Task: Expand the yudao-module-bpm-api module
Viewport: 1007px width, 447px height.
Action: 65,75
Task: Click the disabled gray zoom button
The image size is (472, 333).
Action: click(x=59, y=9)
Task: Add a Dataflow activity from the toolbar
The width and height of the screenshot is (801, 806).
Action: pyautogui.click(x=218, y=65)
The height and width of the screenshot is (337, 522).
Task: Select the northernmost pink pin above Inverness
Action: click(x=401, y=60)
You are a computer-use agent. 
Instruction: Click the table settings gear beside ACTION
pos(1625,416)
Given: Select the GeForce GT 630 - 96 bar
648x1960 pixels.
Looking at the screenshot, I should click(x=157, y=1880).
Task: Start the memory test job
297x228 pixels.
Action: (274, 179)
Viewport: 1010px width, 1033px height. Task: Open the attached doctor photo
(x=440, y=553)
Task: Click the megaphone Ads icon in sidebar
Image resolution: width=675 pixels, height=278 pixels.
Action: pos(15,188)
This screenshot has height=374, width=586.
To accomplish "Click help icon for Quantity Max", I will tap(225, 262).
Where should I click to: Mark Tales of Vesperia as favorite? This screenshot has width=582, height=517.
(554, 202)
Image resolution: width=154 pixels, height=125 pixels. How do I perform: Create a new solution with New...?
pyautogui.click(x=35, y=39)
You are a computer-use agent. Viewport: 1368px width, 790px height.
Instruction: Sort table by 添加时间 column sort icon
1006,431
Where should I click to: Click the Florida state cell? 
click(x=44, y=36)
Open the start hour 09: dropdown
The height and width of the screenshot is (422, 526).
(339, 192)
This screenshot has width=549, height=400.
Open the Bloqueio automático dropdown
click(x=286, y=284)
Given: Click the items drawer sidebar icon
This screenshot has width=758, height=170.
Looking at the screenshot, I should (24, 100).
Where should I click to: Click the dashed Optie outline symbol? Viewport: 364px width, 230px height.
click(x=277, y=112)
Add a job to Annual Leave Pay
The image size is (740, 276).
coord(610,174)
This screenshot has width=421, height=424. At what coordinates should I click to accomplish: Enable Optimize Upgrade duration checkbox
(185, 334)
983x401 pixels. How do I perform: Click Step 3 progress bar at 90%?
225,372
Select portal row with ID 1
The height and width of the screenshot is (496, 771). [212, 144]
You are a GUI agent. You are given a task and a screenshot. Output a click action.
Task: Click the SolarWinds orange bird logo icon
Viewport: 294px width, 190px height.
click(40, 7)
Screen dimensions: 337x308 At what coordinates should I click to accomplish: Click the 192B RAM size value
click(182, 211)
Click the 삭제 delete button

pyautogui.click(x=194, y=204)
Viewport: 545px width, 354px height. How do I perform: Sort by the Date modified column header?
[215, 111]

============

Directions:
Write out the data a second time, exactly the same.

Response to the task:
Task: Expand the yudao-module-bpm-api module
Viewport: 1007px width, 447px height.
Action: 65,75
Task: Click the disabled gray zoom button
The image size is (472, 333).
Action: click(x=59, y=9)
Task: Add a Dataflow activity from the toolbar
The width and height of the screenshot is (801, 806).
Action: pyautogui.click(x=218, y=65)
The height and width of the screenshot is (337, 522).
Task: Select the northernmost pink pin above Inverness
Action: click(x=401, y=60)
You are a computer-use agent. 
Instruction: Click the table settings gear beside ACTION
pos(1625,416)
Given: Select the GeForce GT 630 - 96 bar
648x1960 pixels.
Looking at the screenshot, I should click(x=157, y=1880).
Task: Start the memory test job
297x228 pixels.
Action: (274, 179)
Viewport: 1010px width, 1033px height. Task: Open the attached doctor photo
(x=440, y=553)
Task: Click the megaphone Ads icon in sidebar
Image resolution: width=675 pixels, height=278 pixels.
Action: pos(15,188)
This screenshot has height=374, width=586.
To accomplish "Click help icon for Quantity Max", I will tap(225, 262).
Where should I click to: Mark Tales of Vesperia as favorite? This screenshot has width=582, height=517.
(554, 202)
Image resolution: width=154 pixels, height=125 pixels. How do I perform: Create a new solution with New...?
pyautogui.click(x=35, y=39)
You are a computer-use agent. Viewport: 1368px width, 790px height.
Instruction: Sort table by 添加时间 column sort icon
1006,431
Where should I click to: Click the Florida state cell? 
click(x=44, y=36)
Open the start hour 09: dropdown
The height and width of the screenshot is (422, 526).
(339, 192)
This screenshot has width=549, height=400.
Open the Bloqueio automático dropdown
click(x=286, y=284)
Given: Click the items drawer sidebar icon
This screenshot has width=758, height=170.
Looking at the screenshot, I should (24, 100).
Where should I click to: Click the dashed Optie outline symbol? Viewport: 364px width, 230px height.
click(x=277, y=112)
Add a job to Annual Leave Pay
The image size is (740, 276).
coord(610,174)
This screenshot has width=421, height=424. At what coordinates should I click to accomplish: Enable Optimize Upgrade duration checkbox
(185, 334)
983x401 pixels. How do I perform: Click Step 3 progress bar at 90%?
225,372
Select portal row with ID 1
The height and width of the screenshot is (496, 771). [212, 144]
You are a GUI agent. You are given a task and a screenshot. Output a click action.
Task: Click the SolarWinds orange bird logo icon
Viewport: 294px width, 190px height.
click(40, 7)
Screen dimensions: 337x308 At what coordinates should I click to accomplish: Click the 192B RAM size value
click(182, 211)
Click the 삭제 delete button

pyautogui.click(x=194, y=204)
Viewport: 545px width, 354px height. How do I perform: Sort by the Date modified column header?
[215, 111]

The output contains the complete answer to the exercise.